Yale researchers have identified a population of cells that eventually develop into adipocytes, or the cells that make up fat tissue.

A study led by Ryan Berry GRD ’15 and associate research scientist Matthew Rodeheffer from the Yale School of Medicine determined that a specific type of cell, the CD24+ cell, differentiates into fat cells in mice. This development answers many questions regarding the origins of body fat, which is the key factor in highly prevalent conditions such as diabetes and obesity. Berry and Rodeheffer published their findings in the Feb. 24 online issue of the journal Nature Cell Biology.

“One of the things that hadn’t been figured out is exactly what the cell lineage is, or ‘Where do fat cells come from in the body?’ The whole point of this paper was to nail down and identify what cells actually make the fat cells in the body,” Rodeheffer said.

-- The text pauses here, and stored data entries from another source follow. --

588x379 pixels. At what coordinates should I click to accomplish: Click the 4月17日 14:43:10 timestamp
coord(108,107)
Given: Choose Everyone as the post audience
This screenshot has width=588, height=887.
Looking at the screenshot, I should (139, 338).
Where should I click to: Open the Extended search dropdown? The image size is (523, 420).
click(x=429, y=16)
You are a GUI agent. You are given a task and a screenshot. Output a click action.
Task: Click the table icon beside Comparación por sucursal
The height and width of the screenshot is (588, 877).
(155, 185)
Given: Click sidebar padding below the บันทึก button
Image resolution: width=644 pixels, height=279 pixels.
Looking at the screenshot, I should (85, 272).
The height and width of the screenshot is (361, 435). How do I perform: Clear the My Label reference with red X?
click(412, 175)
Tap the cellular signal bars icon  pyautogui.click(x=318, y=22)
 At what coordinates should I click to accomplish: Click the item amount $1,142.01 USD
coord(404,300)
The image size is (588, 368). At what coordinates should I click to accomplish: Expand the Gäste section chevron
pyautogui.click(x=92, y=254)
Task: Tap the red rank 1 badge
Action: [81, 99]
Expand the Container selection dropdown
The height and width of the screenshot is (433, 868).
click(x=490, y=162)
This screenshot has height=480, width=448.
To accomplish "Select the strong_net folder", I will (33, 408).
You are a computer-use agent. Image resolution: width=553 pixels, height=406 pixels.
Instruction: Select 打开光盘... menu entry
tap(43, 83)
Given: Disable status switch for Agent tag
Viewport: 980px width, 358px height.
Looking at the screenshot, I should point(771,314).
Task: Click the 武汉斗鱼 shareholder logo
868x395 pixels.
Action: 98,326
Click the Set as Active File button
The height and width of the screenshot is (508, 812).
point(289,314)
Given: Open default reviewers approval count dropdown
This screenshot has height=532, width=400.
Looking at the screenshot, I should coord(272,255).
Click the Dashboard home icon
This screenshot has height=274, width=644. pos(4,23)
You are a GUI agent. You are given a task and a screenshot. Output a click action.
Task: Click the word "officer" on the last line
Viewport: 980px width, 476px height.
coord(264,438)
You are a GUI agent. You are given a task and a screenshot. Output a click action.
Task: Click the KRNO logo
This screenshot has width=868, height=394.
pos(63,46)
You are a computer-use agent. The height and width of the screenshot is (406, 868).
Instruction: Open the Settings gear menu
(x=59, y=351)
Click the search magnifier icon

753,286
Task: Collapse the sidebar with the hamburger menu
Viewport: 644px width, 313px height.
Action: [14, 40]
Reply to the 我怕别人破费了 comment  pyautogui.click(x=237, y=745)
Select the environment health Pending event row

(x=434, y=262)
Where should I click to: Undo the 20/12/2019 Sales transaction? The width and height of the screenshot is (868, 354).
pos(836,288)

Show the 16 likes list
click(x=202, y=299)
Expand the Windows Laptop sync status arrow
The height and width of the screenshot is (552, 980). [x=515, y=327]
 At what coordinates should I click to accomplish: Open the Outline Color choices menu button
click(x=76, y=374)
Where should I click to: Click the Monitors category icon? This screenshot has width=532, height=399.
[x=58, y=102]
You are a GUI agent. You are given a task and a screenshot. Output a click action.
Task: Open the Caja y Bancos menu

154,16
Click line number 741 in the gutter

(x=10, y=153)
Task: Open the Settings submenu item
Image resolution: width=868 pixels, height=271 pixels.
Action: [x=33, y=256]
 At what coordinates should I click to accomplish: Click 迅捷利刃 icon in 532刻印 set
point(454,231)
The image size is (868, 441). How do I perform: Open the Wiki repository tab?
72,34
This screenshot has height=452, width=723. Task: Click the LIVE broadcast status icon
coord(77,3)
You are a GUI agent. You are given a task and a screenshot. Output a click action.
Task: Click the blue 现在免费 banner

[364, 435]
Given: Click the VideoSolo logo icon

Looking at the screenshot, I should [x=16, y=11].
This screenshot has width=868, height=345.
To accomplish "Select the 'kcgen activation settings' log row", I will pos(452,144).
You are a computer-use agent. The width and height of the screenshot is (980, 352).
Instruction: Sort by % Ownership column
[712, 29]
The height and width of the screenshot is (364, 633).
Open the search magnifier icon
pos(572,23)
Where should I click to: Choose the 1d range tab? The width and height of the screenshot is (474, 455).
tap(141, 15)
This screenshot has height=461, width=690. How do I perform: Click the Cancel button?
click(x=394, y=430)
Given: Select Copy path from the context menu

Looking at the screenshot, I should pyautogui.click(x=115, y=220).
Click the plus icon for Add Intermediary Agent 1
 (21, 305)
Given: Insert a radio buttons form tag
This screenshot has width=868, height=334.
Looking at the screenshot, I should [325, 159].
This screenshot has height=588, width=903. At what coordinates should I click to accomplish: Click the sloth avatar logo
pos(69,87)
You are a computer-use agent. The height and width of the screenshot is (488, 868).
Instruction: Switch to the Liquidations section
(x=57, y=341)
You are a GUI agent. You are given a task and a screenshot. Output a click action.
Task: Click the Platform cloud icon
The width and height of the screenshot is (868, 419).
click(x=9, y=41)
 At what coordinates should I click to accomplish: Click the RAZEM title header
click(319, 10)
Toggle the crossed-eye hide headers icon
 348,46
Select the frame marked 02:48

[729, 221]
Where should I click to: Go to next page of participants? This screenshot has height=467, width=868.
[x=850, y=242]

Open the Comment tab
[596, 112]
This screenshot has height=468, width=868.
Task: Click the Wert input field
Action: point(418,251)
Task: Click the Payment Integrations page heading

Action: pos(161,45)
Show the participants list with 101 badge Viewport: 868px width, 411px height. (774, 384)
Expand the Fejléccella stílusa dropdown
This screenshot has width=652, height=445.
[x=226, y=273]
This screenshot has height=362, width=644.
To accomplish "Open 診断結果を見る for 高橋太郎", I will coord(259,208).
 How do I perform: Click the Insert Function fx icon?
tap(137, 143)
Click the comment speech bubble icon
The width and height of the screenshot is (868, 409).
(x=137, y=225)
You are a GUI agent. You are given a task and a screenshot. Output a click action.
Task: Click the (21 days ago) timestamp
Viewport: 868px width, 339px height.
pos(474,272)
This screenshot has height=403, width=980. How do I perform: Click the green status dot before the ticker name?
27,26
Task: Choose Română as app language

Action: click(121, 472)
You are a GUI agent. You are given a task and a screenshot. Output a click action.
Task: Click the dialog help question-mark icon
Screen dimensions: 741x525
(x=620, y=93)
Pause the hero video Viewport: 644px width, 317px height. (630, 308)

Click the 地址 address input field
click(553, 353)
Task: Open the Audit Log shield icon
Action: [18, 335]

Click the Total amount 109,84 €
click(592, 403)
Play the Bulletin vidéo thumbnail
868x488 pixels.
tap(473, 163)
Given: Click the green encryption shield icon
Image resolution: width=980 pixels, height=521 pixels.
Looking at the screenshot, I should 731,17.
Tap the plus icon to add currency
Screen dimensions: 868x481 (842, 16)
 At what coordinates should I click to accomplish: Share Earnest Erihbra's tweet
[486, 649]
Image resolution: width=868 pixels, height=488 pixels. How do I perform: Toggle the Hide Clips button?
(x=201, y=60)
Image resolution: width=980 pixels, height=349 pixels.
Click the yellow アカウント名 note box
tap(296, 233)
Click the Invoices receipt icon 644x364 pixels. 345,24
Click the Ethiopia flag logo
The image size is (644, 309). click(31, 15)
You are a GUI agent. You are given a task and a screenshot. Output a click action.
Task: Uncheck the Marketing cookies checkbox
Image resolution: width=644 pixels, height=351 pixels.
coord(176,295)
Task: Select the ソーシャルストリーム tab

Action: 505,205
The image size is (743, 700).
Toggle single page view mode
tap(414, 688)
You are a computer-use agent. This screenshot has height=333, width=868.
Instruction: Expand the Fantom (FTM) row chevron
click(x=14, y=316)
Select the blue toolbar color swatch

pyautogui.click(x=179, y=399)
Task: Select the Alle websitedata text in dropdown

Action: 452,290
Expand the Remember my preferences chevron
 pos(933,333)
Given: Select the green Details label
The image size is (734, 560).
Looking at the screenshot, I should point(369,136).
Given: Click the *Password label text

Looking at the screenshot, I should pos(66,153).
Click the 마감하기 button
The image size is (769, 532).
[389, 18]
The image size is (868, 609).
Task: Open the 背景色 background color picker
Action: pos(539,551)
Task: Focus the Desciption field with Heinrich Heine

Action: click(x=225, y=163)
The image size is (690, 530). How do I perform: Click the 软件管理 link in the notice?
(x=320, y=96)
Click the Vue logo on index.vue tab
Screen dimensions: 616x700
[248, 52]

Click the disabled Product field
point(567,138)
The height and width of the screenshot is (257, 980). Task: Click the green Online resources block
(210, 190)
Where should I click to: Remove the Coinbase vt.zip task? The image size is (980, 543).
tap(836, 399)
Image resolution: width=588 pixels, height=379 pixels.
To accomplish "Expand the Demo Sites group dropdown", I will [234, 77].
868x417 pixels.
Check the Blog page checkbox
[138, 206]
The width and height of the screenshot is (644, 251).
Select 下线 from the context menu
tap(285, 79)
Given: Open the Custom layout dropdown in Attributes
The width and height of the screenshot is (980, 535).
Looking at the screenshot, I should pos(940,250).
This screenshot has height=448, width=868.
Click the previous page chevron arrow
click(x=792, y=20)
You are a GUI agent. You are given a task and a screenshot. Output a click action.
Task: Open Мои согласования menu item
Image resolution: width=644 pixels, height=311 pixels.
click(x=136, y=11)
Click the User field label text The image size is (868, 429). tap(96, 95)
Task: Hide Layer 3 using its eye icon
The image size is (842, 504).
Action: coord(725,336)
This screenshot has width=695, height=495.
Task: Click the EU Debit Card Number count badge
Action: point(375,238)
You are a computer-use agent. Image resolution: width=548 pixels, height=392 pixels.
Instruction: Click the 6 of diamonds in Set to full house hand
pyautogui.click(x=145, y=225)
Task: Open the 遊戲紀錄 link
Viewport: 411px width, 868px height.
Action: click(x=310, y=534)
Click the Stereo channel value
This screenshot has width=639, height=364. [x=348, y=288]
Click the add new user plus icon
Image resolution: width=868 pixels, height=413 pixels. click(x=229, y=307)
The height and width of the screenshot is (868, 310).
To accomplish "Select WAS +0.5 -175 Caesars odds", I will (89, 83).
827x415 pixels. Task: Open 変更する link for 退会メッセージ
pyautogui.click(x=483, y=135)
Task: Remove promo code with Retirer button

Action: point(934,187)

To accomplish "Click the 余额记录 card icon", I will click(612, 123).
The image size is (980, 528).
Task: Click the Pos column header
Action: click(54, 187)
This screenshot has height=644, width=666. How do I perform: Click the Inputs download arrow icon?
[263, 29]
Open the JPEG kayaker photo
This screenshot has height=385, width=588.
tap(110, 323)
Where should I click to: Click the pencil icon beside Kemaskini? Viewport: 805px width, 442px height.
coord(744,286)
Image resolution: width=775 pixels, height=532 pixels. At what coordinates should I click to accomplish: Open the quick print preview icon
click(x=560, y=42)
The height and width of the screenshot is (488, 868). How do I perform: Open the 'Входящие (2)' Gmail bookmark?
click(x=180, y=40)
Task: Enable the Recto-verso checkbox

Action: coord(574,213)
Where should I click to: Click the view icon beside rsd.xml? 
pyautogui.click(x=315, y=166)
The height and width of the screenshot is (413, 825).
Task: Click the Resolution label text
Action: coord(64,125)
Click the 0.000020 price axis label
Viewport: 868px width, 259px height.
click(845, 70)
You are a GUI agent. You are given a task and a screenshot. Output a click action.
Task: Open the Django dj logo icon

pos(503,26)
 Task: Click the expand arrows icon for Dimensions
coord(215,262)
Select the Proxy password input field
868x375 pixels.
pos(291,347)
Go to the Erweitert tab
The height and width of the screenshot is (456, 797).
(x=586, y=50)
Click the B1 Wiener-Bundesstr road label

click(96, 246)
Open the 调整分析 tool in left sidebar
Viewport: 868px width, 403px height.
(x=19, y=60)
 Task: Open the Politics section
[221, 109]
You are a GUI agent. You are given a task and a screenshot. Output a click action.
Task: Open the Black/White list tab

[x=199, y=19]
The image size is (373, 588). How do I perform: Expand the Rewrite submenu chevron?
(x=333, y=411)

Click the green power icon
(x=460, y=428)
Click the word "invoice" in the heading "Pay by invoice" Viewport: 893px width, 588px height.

For the study, which occurred over roughly two and a half years, Rodeheffer and Berry marked one cell population in each mouse subject with fluorescent proteins. Over time, the researchers were able to identify which group of cells eventually differentiated into adipocytes by looking for fluorescence in the fat tissue that developed in each mouse. Ultimately, it was the mice in which CD24+ cells — cells that express the PDGF receptor alpha — were tagged that showed fluorescence in their adipose tissue, and further tests confirmed that these cells did indeed develop into fat cells.

“By showing that adipocytes derive from cells that express PDGF receptor alpha, we can actually look at what genes those specific cell types express and potentially modulate how fat is formed or to activate or deactivate these cells from being able to differentiate to form new adipocytes,” Berry said.

The implications of this study are far-reaching, researchers said. By understanding the original form from which fat cells develop, researchers can now investigate and potentially decelerate the processes by which fat grows, Berry said. Conversely, there also is the possibility of synthesizing fat tissue for the sake of reconstructive surgery in a process similar to culturing skin cells to create skin grafts.

“What’s really of interest is what actually activates these precursor cell populations. We know that when you place animals on a high-fat diet, they grow, they get overweight just like humans do when they eat too many calories,” Berry said when asked about the next steps in this study. “We’re actually probing to ask the question of what exactly in high-fat diets activates these cell populations and leads to accumulation of adipose tissue.”

Professor Robert Farese of the University of California, San Francisco’s Diabetes Center, who worked with Yale researchers who analyzed fat storage methods, said Berry and Rodeheffer’s work will be important in the quest to understand adipogenesis, the full process by which fat cells are synthesized.

“We know that increases in fat leading to obesity involves both growing existing fat cells and making new fat cells. To understand how they are made anew, we have to understand where they come from. So, this paper is an important step,” Farese said.

More than one-third of adults in the United States are considered obese, according to the Centers for Disease Control and Prevention.